Job — Pick out every line in the rows below that contains the string "Instruction", and copy those lines. Case counts.

Information given —
--------------------------------------------------
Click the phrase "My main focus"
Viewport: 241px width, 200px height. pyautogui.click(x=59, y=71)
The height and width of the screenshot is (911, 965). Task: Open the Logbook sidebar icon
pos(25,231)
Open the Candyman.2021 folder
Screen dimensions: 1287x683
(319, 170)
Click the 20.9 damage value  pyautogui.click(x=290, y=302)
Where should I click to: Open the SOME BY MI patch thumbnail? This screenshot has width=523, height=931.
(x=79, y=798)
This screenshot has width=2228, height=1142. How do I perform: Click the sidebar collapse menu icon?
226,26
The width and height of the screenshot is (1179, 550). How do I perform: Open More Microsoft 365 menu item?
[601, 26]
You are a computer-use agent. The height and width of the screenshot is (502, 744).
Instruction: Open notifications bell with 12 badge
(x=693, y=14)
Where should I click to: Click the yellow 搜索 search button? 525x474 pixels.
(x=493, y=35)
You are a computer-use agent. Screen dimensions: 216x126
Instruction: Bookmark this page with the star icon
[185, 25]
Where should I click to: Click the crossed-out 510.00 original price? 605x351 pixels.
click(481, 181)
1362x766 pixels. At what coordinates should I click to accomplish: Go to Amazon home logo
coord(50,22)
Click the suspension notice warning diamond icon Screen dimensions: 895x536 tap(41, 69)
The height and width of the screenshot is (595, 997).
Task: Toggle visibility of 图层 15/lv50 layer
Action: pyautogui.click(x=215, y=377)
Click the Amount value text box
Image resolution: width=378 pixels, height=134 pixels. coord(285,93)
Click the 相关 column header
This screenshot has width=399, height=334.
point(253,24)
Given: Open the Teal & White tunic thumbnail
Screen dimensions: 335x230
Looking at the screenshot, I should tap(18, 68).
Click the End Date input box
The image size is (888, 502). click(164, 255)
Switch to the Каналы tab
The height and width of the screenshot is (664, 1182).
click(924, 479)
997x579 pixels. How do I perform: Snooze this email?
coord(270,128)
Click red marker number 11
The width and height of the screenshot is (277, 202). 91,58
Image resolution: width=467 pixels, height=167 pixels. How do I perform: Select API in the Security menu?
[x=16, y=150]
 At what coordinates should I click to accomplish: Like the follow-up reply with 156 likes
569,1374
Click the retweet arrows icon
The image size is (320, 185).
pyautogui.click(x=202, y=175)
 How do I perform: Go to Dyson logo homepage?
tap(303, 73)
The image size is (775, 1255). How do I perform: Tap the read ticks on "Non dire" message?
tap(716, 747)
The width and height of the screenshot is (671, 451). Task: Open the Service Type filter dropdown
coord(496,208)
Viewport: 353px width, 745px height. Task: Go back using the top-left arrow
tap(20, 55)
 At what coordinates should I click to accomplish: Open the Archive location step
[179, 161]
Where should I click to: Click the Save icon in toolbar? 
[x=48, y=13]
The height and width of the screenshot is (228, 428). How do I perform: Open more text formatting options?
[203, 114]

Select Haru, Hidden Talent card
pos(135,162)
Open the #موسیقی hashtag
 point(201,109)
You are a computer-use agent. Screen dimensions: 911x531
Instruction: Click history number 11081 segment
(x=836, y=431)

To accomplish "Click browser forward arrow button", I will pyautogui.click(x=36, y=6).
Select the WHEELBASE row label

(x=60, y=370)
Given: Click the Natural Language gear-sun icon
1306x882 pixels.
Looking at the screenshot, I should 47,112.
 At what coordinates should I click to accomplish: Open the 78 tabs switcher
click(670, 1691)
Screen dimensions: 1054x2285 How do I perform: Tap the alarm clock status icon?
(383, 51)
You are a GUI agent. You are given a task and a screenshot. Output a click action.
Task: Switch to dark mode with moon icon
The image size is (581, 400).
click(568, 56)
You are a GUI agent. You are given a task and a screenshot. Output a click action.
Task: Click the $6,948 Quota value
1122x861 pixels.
--------------------------------------------------
Solution to this problem —
Instruction: Open notifications bell with 12 badge
Instruction: Bookmark this page with the star icon
Instruction: Click history number 11081 segment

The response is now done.